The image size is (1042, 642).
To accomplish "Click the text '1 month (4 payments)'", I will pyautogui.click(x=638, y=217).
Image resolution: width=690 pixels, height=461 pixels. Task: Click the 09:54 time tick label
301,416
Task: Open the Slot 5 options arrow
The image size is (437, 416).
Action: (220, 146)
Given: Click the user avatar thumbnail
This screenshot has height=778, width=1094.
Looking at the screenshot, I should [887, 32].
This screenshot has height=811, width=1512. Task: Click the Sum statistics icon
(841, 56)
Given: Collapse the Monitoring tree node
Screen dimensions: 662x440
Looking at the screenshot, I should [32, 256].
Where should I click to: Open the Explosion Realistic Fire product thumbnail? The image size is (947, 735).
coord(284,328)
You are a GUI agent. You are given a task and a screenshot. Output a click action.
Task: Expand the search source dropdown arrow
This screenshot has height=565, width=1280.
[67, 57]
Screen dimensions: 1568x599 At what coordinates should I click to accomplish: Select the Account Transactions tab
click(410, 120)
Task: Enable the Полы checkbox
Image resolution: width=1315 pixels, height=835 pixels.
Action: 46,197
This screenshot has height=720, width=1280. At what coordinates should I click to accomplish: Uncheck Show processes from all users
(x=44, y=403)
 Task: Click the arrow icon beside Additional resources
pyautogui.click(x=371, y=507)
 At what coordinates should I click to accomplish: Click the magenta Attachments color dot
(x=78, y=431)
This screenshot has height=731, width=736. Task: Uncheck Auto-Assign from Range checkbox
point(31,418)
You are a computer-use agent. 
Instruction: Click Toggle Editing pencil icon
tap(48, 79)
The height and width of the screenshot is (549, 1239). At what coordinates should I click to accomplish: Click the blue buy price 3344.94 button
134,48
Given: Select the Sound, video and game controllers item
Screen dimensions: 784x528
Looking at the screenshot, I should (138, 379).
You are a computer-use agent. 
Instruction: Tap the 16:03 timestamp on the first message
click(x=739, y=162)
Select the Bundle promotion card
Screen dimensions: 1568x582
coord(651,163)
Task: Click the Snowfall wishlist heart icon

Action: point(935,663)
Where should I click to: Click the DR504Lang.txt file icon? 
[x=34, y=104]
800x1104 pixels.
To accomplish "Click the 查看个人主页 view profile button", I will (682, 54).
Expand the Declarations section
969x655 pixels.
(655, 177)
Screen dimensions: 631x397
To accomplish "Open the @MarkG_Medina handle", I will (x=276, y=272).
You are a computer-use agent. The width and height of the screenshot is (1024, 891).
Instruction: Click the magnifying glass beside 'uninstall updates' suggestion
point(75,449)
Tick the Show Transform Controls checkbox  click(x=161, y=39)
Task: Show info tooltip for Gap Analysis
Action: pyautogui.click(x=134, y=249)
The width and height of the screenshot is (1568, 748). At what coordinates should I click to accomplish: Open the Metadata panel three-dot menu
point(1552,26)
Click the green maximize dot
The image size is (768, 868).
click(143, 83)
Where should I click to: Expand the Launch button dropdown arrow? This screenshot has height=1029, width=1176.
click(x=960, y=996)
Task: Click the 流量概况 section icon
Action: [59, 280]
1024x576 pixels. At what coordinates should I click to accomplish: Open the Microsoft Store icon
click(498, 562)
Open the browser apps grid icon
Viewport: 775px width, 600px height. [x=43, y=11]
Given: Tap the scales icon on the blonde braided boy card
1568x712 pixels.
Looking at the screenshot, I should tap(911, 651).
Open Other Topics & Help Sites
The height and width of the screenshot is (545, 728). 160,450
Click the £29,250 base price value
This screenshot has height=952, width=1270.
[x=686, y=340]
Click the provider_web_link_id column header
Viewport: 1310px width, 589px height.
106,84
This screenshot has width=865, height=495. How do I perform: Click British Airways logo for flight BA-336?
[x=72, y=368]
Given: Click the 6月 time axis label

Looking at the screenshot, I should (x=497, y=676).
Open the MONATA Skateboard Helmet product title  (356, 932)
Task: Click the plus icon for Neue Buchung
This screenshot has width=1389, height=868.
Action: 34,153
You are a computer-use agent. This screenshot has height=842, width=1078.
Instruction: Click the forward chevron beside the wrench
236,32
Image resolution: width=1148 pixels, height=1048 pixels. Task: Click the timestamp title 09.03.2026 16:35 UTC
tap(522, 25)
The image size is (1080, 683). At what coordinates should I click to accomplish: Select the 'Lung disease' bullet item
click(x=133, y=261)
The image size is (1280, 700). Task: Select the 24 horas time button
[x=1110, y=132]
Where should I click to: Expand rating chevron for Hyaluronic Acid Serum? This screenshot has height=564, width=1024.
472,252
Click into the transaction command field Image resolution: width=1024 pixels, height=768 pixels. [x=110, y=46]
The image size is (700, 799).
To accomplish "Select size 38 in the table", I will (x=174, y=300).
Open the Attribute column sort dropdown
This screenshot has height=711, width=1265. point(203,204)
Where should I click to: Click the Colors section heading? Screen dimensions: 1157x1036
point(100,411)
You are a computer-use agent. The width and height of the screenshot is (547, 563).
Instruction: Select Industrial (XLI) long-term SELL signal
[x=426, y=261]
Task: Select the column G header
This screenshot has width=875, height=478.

* * * * *

What you will do:
Could I ask you to return the records exactly and in full?

Answer box:
The image size is (1042, 642).
To accomplish "Click the text '1 month (4 payments)'", I will pyautogui.click(x=638, y=217).
Image resolution: width=690 pixels, height=461 pixels. Task: Click the 09:54 time tick label
301,416
Task: Open the Slot 5 options arrow
The image size is (437, 416).
Action: (220, 146)
Given: Click the user avatar thumbnail
This screenshot has height=778, width=1094.
Looking at the screenshot, I should [887, 32].
This screenshot has height=811, width=1512. Task: Click the Sum statistics icon
(841, 56)
Given: Collapse the Monitoring tree node
Screen dimensions: 662x440
Looking at the screenshot, I should [32, 256].
Where should I click to: Open the Explosion Realistic Fire product thumbnail? The image size is (947, 735).
coord(284,328)
You are a GUI agent. You are given a task and a screenshot. Output a click action.
Task: Expand the search source dropdown arrow
This screenshot has height=565, width=1280.
[67, 57]
Screen dimensions: 1568x599 At what coordinates should I click to accomplish: Select the Account Transactions tab
click(410, 120)
Task: Enable the Полы checkbox
Image resolution: width=1315 pixels, height=835 pixels.
Action: 46,197
This screenshot has height=720, width=1280. At what coordinates should I click to accomplish: Uncheck Show processes from all users
(x=44, y=403)
 Task: Click the arrow icon beside Additional resources
pyautogui.click(x=371, y=507)
 At what coordinates should I click to accomplish: Click the magenta Attachments color dot
(x=78, y=431)
This screenshot has height=731, width=736. Task: Uncheck Auto-Assign from Range checkbox
point(31,418)
You are a computer-use agent. 
Instruction: Click Toggle Editing pencil icon
tap(48, 79)
The height and width of the screenshot is (549, 1239). At what coordinates should I click to accomplish: Click the blue buy price 3344.94 button
134,48
Given: Select the Sound, video and game controllers item
Screen dimensions: 784x528
Looking at the screenshot, I should (138, 379).
You are a computer-use agent. 
Instruction: Tap the 16:03 timestamp on the first message
click(x=739, y=162)
Select the Bundle promotion card
Screen dimensions: 1568x582
coord(651,163)
Task: Click the Snowfall wishlist heart icon

Action: point(935,663)
Where should I click to: Click the DR504Lang.txt file icon? 
[x=34, y=104]
800x1104 pixels.
To accomplish "Click the 查看个人主页 view profile button", I will (682, 54).
Expand the Declarations section
969x655 pixels.
(655, 177)
Screen dimensions: 631x397
To accomplish "Open the @MarkG_Medina handle", I will (x=276, y=272).
You are a computer-use agent. The width and height of the screenshot is (1024, 891).
Instruction: Click the magnifying glass beside 'uninstall updates' suggestion
point(75,449)
Tick the Show Transform Controls checkbox  click(x=161, y=39)
Task: Show info tooltip for Gap Analysis
Action: pyautogui.click(x=134, y=249)
The width and height of the screenshot is (1568, 748). At what coordinates should I click to accomplish: Open the Metadata panel three-dot menu
point(1552,26)
Click the green maximize dot
The image size is (768, 868).
click(143, 83)
Where should I click to: Expand the Launch button dropdown arrow? This screenshot has height=1029, width=1176.
click(x=960, y=996)
Task: Click the 流量概况 section icon
Action: [59, 280]
1024x576 pixels. At what coordinates should I click to accomplish: Open the Microsoft Store icon
click(498, 562)
Open the browser apps grid icon
Viewport: 775px width, 600px height. [x=43, y=11]
Given: Tap the scales icon on the blonde braided boy card
1568x712 pixels.
Looking at the screenshot, I should tap(911, 651).
Open Other Topics & Help Sites
The height and width of the screenshot is (545, 728). 160,450
Click the £29,250 base price value
This screenshot has height=952, width=1270.
[x=686, y=340]
Click the provider_web_link_id column header
Viewport: 1310px width, 589px height.
106,84
This screenshot has width=865, height=495. How do I perform: Click British Airways logo for flight BA-336?
[x=72, y=368]
Given: Click the 6月 time axis label

Looking at the screenshot, I should (x=497, y=676).
Open the MONATA Skateboard Helmet product title  (356, 932)
Task: Click the plus icon for Neue Buchung
This screenshot has width=1389, height=868.
Action: 34,153
You are a computer-use agent. This screenshot has height=842, width=1078.
Instruction: Click the forward chevron beside the wrench
236,32
Image resolution: width=1148 pixels, height=1048 pixels. Task: Click the timestamp title 09.03.2026 16:35 UTC
tap(522, 25)
The image size is (1080, 683). At what coordinates should I click to accomplish: Select the 'Lung disease' bullet item
click(x=133, y=261)
The image size is (1280, 700). Task: Select the 24 horas time button
[x=1110, y=132]
Where should I click to: Expand rating chevron for Hyaluronic Acid Serum? This screenshot has height=564, width=1024.
472,252
Click into the transaction command field Image resolution: width=1024 pixels, height=768 pixels. [x=110, y=46]
The image size is (700, 799).
To accomplish "Select size 38 in the table", I will (x=174, y=300).
Open the Attribute column sort dropdown
This screenshot has height=711, width=1265. point(203,204)
Where should I click to: Click the Colors section heading? Screen dimensions: 1157x1036
point(100,411)
You are a computer-use agent. The width and height of the screenshot is (547, 563).
Instruction: Select Industrial (XLI) long-term SELL signal
[x=426, y=261]
Task: Select the column G header
This screenshot has width=875, height=478.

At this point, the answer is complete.